Ancognatha Erichson, 1847

Ancognatha Erichson, 1847 View in CoL

Type species.

Ancognatha scarabaeoides Erichson, subsequent designation by Casey 1915: 111.

Valid taxa.

22 species.

The 22 species of Ancognatha are distributed from the southwestern United States south to Argentina (Fig. 52). The species diversity in the genus is concentrated in north and western South America and in Mexico, west of the Isthmus of Tehuantepec. Biological information on Ancognatha species is lacking, and almost nothing is known about the natural history of adults. In Meso- and Central America, Ancognatha species are associated with premontane, lower montane, and montane tropical forests with some species being collected at elevations from 2,000 to 3,500 m above sea level ( Ratcliffe 2003, Ratcliffe and Cave 2006, Ratcliffe et al. 2013). This pattern also holds in South America. Several Ancognatha species have been recorded from elevations over 4,000 m in Peru and northern Chile (Mondaca 2016, Figueroa and Ratcliffe 2016). Some South American Ancognatha species can be very large for the tribe. For example, A. matilei Dechambre from Colombia is up to the 36 mm long ( Dechambre 2000). Adults are attracted to lights at night.

Larvae are described for four Ancognatha species ( Ritcher 1966, Ramírez-Salinas et al. 2004, Vallejo and Morón 2008, Neita-Moreno and Morón 2008). South American larval descriptions are largely based on material collected in agroecosystems, and thus the natural ecology of Ancognatha immatures is poorly known. Mondaca (2016) reported the larvae of A. aymara Mondaca feeding on grass roots high in the altiplano steppe of northern Chile.

Ancognatha species can be recognized by the following combination of characters: 1) dorsal coloration variable, from all or partially black or testaceous, to light brown with variable dark maculae; 2) body convex and not strongly anteroposteriorly or dorsoventrally compressed; 3) clypeal apex rounded to parabolic, never truncate or emarginate; 4) frontoclypeal suture incomplete medially; 5) males with anterolateral margin of the mandibles without teeth; 6) mandibular apices narrow and elongated, recurved dorsally; 7) mandibular molar area with rows of circular micropunctures; 8) apical margin of mentum narrowly and deeply emarginated; 9) galea of maxilla reduced to a roughly quadrate process; 10) galea of the maxilla on inner surface lacking well-developed teeth, teeth when present and visible greatly reduced into spine-like projec tions; 11) males and females with 3 protibial teeth, basal tooth slightly removed from the more apical 2 teeth, and oriented laterally; 12) protibial spur straight to weakly deflexed; 13) males with inner protarsal claw enlarged and narrowly cleft at apex; 14) mesocoxae narrowly separated and touching; 15) meso- and metatibiae with distal, transverse carinae; 16) metacoxae with lateral edge perpendicular to ventral surface; 17) anterior edge of hindwing distal to apical hinge lacking setae and with produced, membranous border; 18) vein RA with single row of pegs extending distally nearly to margin of apical hinge; 19) elytral margin membranous.
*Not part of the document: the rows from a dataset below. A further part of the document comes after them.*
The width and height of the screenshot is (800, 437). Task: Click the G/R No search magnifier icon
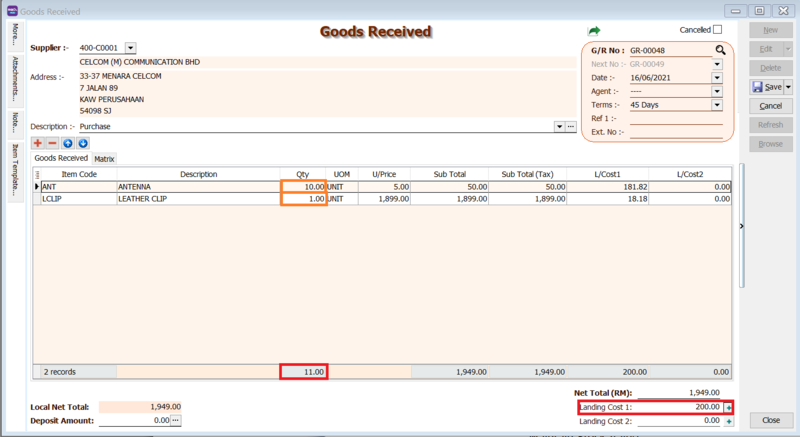tap(719, 49)
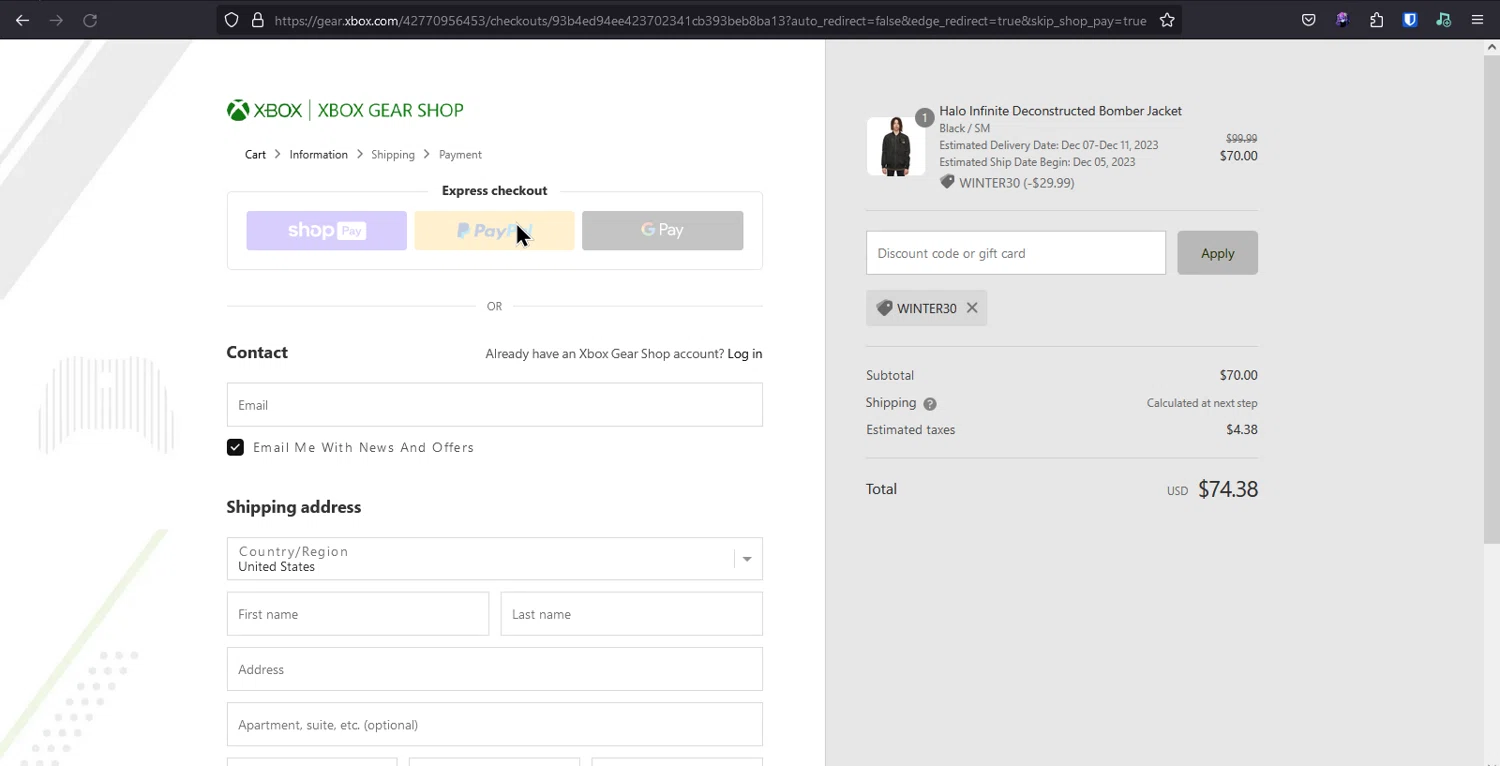Select the Information breadcrumb step
This screenshot has height=766, width=1500.
pos(318,154)
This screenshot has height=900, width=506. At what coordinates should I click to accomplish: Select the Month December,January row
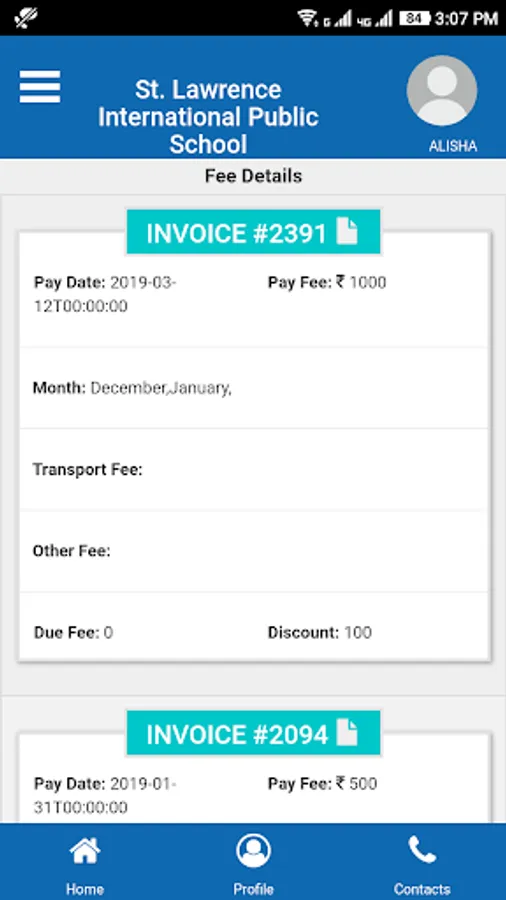[x=254, y=388]
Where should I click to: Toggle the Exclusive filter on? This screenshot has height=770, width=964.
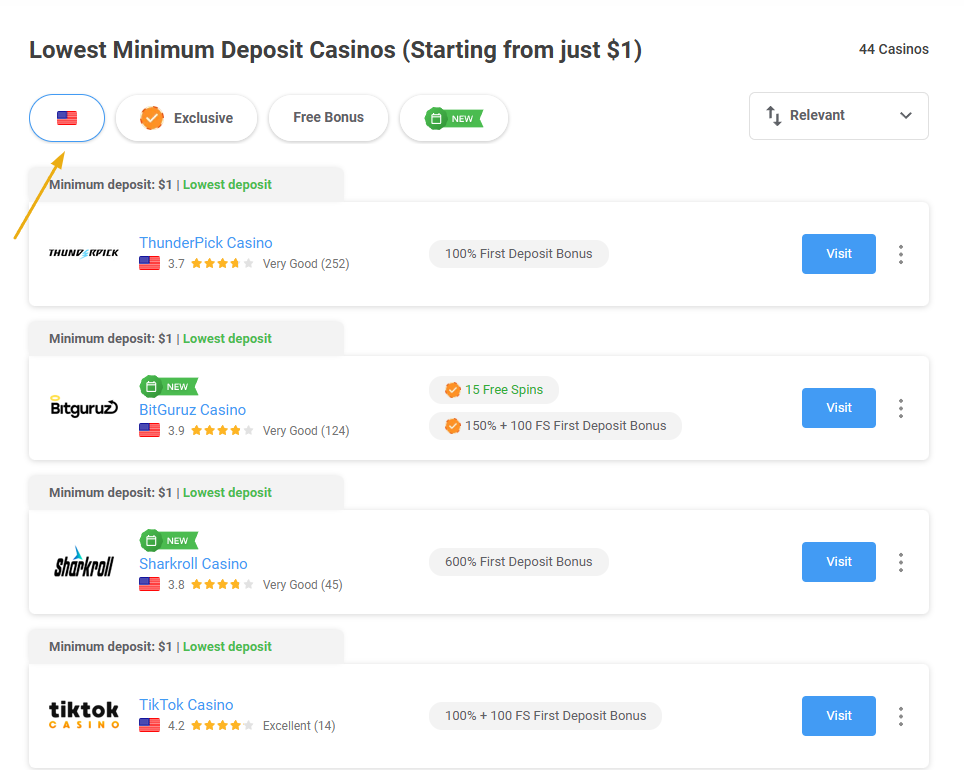186,117
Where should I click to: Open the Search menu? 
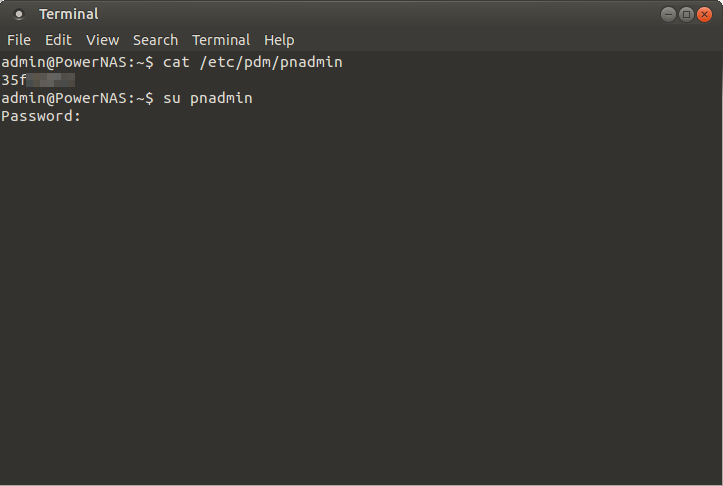click(155, 40)
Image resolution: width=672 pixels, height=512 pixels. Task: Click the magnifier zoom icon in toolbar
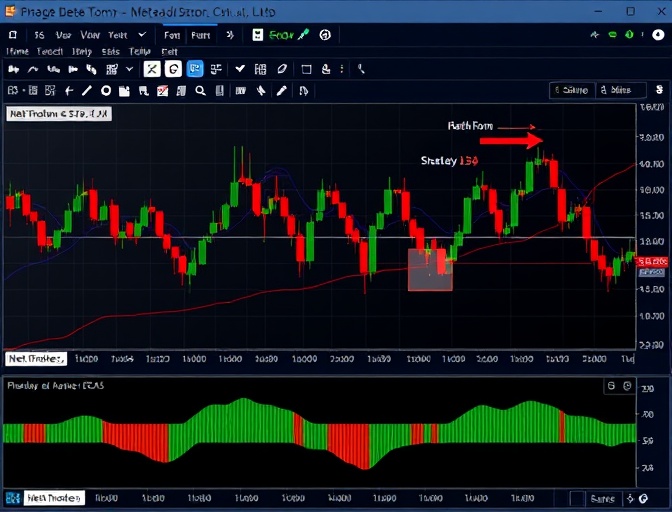point(200,91)
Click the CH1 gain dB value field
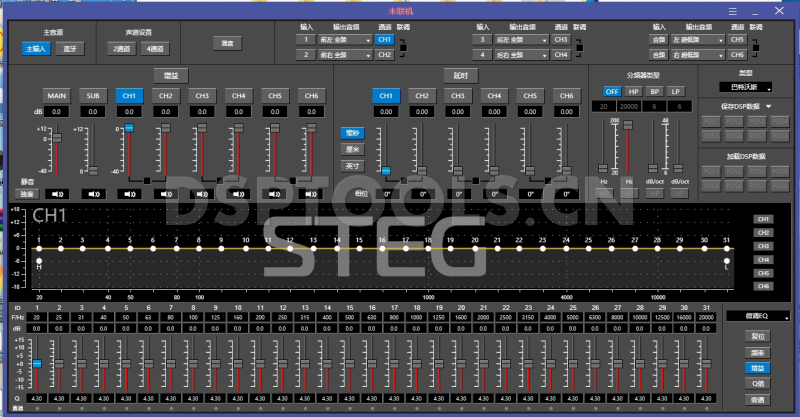 coord(129,112)
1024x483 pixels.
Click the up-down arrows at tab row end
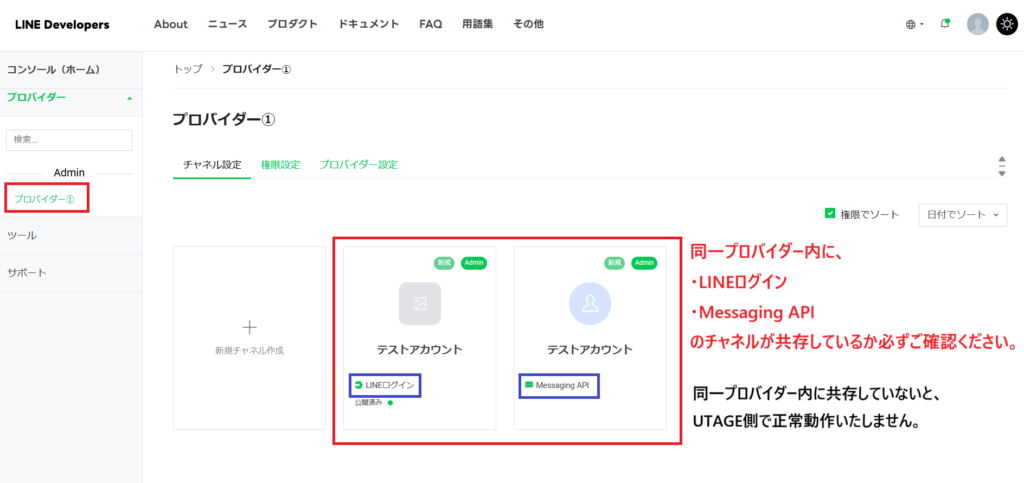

The relationship of Ancognatha species to other cyclocephaline genera has not been evaluated. Acrobolbia may be related to Ancognatha based on characters of the clypeus, mentum, pronotum, prosternal process, protarsus, and mandibles ( Jameson 1998, Jameson et al. 2002). Surutu also shares some intriguing characters with Ancognatha , which may be indicative of a close relationship between these two genera. For example, Ancognatha and Surutu species all have a rounded to parabolic clypeal apex and a narrowly, but deeply, emarginated apex of the mentum. Surutu species have a anteriorly projecting tooth at the apex of the labrum, and this is also shared in some Ancognatha species.